CAMEMBERTKHOMRI
Je ne le savais pas encore avant hier, c’est surement une provocation qui m’est destinée, si, si : La Myriam El khomri se présente aux législatives dans le dix-huitième, chez moi. Oui, la Khomri, celle de la « loi travail ». C’est quand même un arrondissement de gauche le dix-huitième, qu’espère-t-elle ? Que les maghrébins de la goutte d’or vont voter pour elle à cause de ses origines ? Beaucoup sont étrangers et ne votent pas, ceux qui sont français votent peu, et quant à voter pour une femme…
Investie par le PS, ça ne l’empêche pas de proclamer son soutien à Macron. Les socialistes, c’est comme un vieux camembert plein d’asticot, ça marche tout seul vers le vide ordures.
Hier soir, le Mélenchon est venu devant la mairie, à Jules Joffrin, pour soutenir le candidat local de la « France insoumise ». Très joli discours, que personne n’a pu entendre, la sono ne fonctionnant pratiquement pas. C’est l’intention qui compte.
Ecœuré par les présidentielles - et résigné à constater qu’une majorité de Français sont de droite (*) et qu’il est épuisant de se battre contre les moulins à vent et que donc gouverne la droite comme elle l’entend, après tout ce sont les jeunes et les personnes en âge de travailler qui vont morfler, de quoi je me mêle - je m’apprêtais à mépriser dédaigneusement ces législatives, et à me consacrer à l’écoute du chant des petits oiseaux dans les fourrés. Mais là, non, ce n’est pas possible, s’il y a un endroit en France où il faut voter, c’est ici, pour jeter cette garce. Je sais bien : Le véritable auteur de cette loi scélérate, c’est Macron et il se prépare à l’aggraver, mais El Khomri l’a revendiquée. Elle assume la saloperie, donc virons là.
(*)
Ils sont de droite en ce sens qu’ils votent à droite : Si on fait l’addition (PS + droite Macron + Droite LR-UDI + FN) on arrive à plus de 70% des voix pour la droite. Et, même en ne comptant pas l’extrême droite, on est encore à plus de 50%.

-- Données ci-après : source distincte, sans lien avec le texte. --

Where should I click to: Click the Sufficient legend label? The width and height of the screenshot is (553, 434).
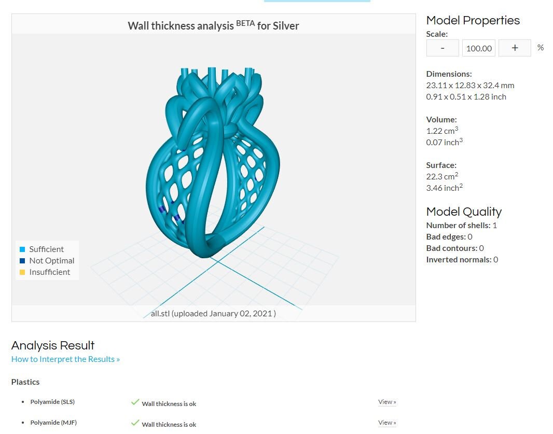coord(46,249)
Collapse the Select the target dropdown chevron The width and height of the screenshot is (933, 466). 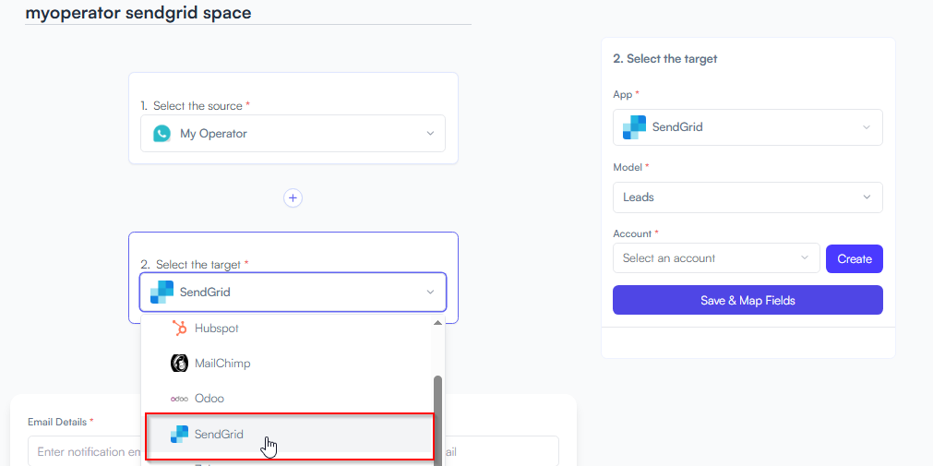pos(430,293)
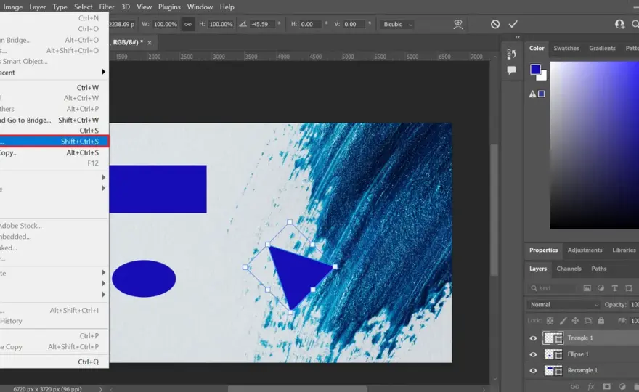Toggle the warp mode icon in options bar
This screenshot has width=639, height=392.
(x=458, y=24)
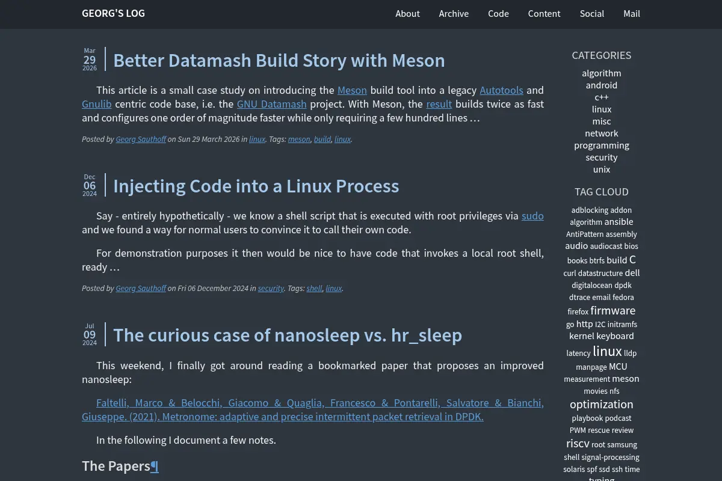Open the nanosleep vs. hr_sleep article title

[x=288, y=335]
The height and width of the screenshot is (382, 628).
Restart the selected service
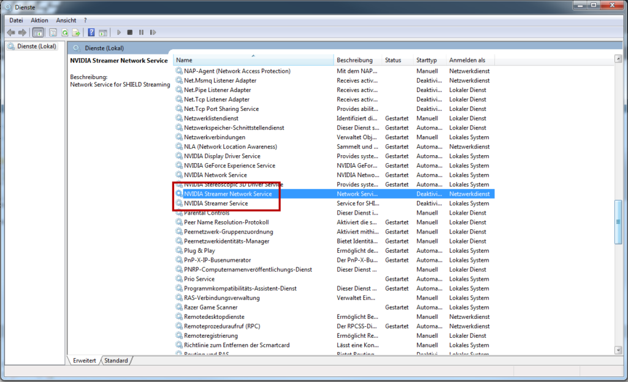(x=153, y=31)
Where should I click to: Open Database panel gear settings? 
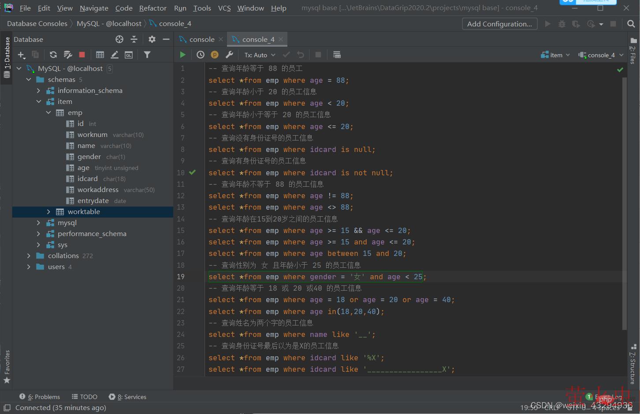[152, 39]
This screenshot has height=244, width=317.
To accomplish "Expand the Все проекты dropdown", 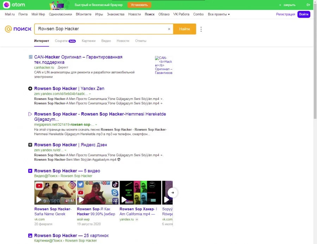I will [x=219, y=14].

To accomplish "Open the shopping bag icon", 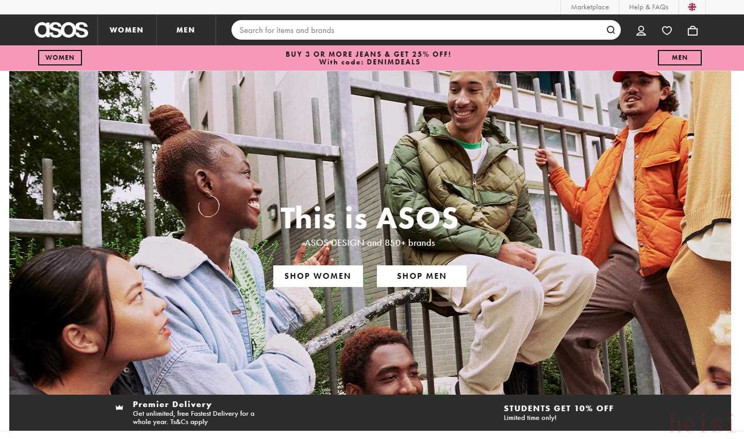I will coord(692,30).
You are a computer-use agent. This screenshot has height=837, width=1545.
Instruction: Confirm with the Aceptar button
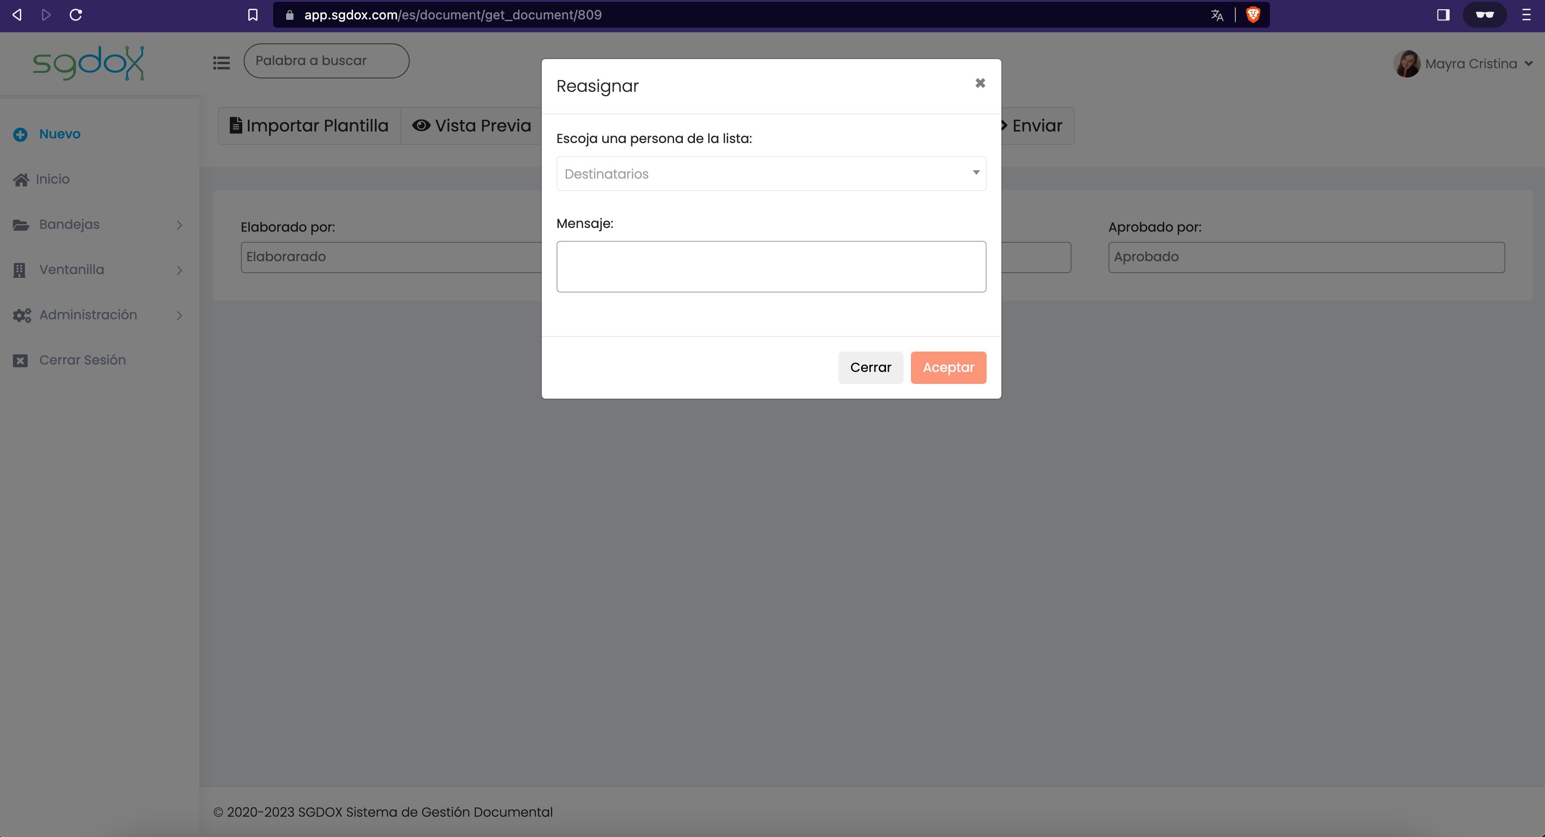pos(948,368)
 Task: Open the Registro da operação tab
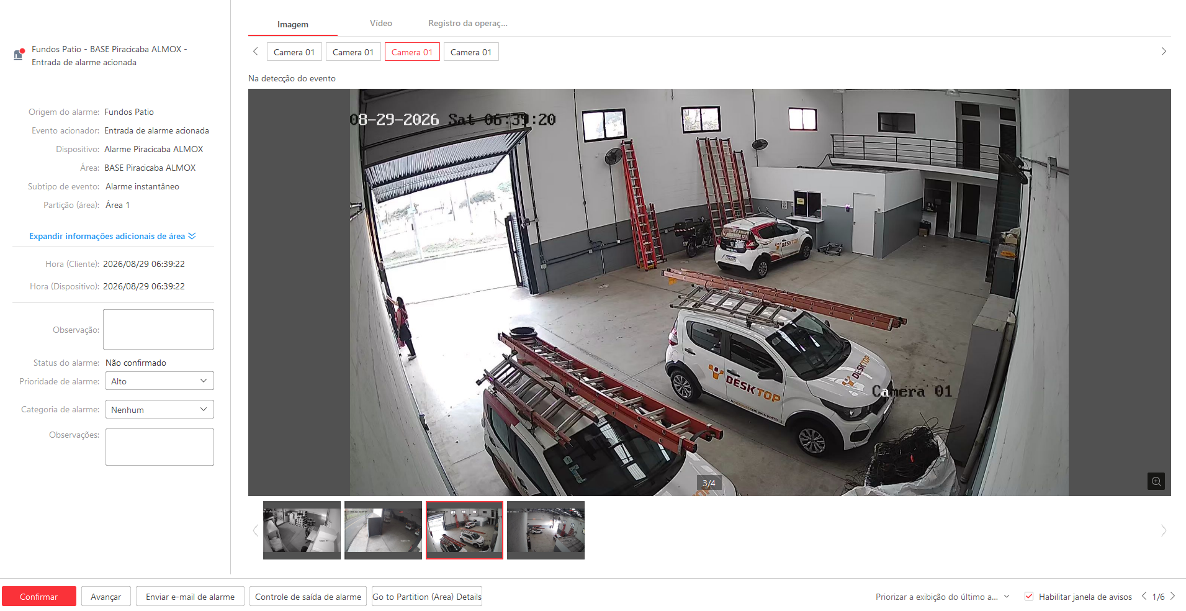467,23
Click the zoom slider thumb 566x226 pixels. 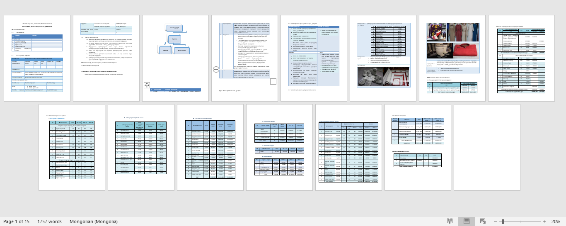(502, 221)
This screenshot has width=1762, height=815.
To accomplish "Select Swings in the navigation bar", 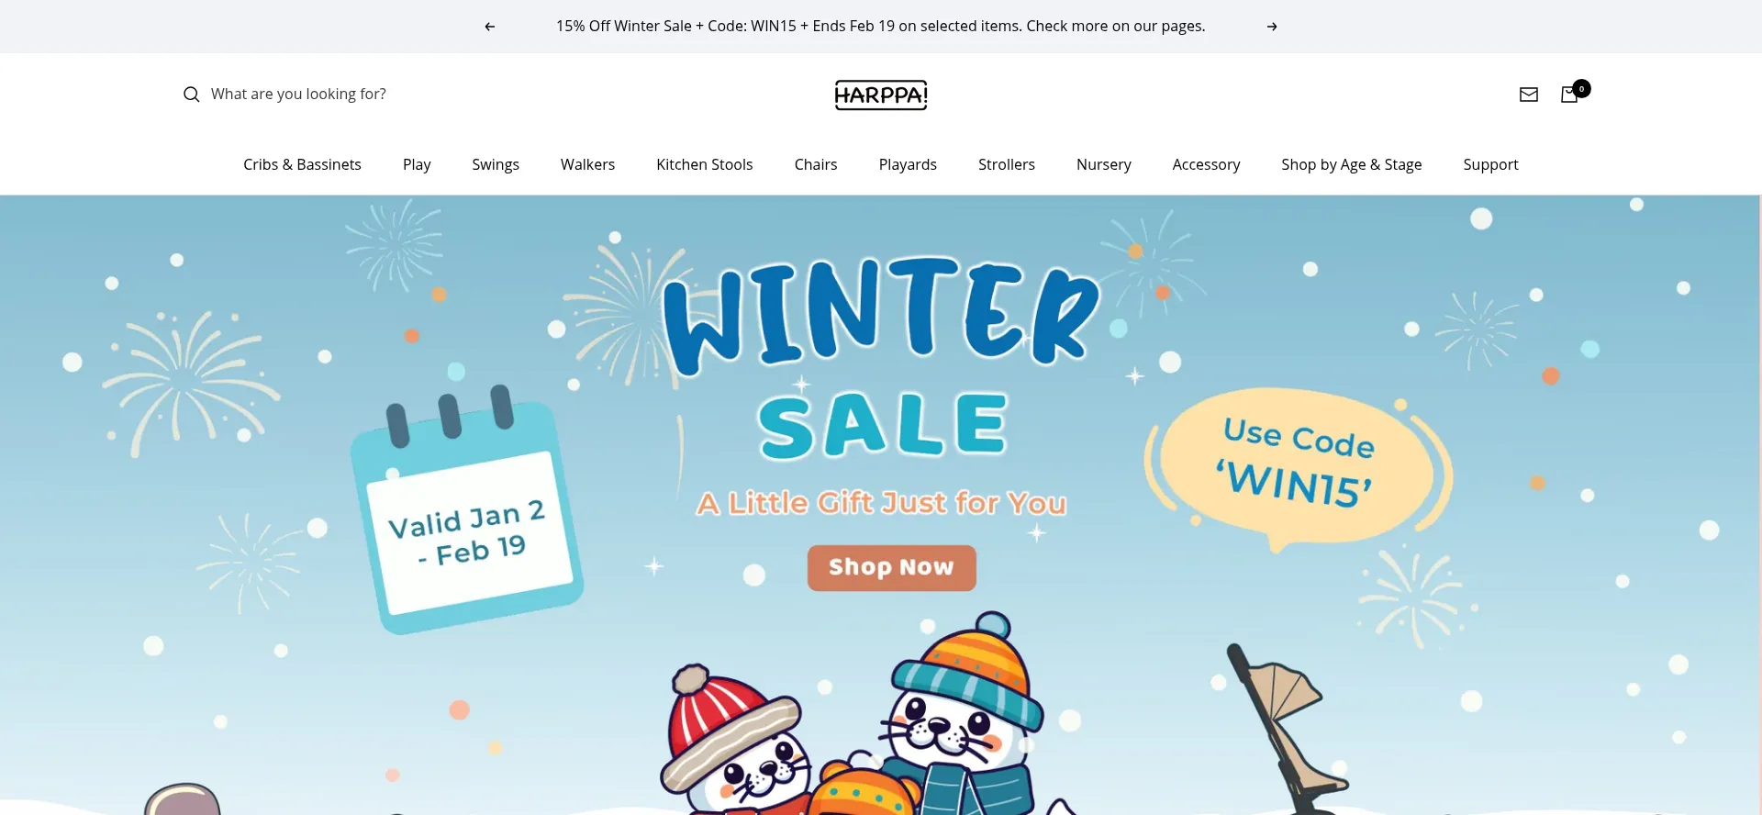I will [496, 164].
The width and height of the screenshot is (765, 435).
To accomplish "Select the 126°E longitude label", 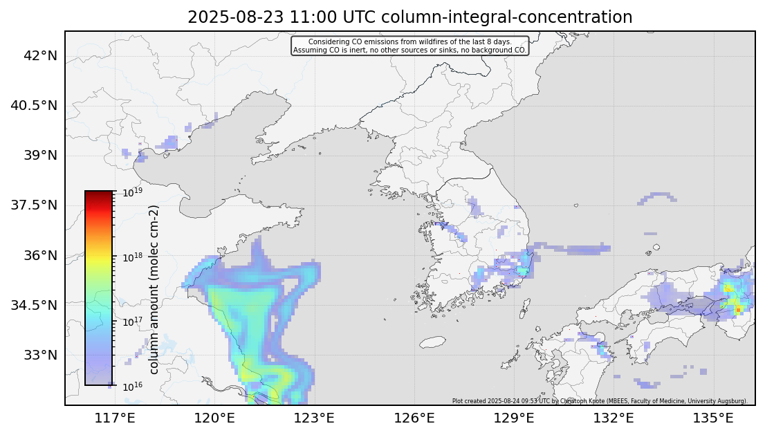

Ils sont de droite mais aussi majoritairement de gauche dans leurs aspirations essentielles, à savoir les protections sociales : Maladie, handicaps, chômage, retraite, solidarités diverses, services de l’Etat performants. D’où la difficulté de gouvernance pour les hommes politiques de droite qui, bien élus, pensent légitimement pouvoir mener une politique de droite : Ils s’aperçoivent vite que là où ils comptaient « démanteler », il vaudrait mieux qu’ils se contentent d’égratigner, et finalement qu’il est plus prudent de ne rien faire du tout. On l’a vu avec Fillon qui voulait privatiser une partie de la sécu-maladie : il a vite fait machine arrière tant cela déplaisait à son propre électorat.
Sur ces points, on voit qu’ils auraient plutôt intérêt à avoir un gouvernement de gauche, et c’est difficile à chiffrer, mais il y a en fait une très large majorité qui, sans en avoir la conscience, n’a pas intérêt à ce qu’un gouvernement de droite parvienne au pouvoir, spécialement de type Macron, totalement dévoué aux intérêts de la finance mondiale et des multinationales. Et on peut inclure dans cette majorité nombre de dirigeants de petites ou moyennes entreprises, start up comprises qui, pour beaucoup, ont vocation à dépendre, devenir des sous-traitants, victimes d’une chantage permanent de plus puissants qu’eux, paupérisés, travaillant à perte dans l’espoir de survivre, ou encore à se revendre à vil prix.
Si j’osais je dirais qu’il y a une alliance de classe qui pourrait s’imposer entre le monde du travail et ce monde de l’entreprenariat toujours plus pressuré. Avec le risque de poujadisme et d’extrême droite que peut comporter ce genre d’accord.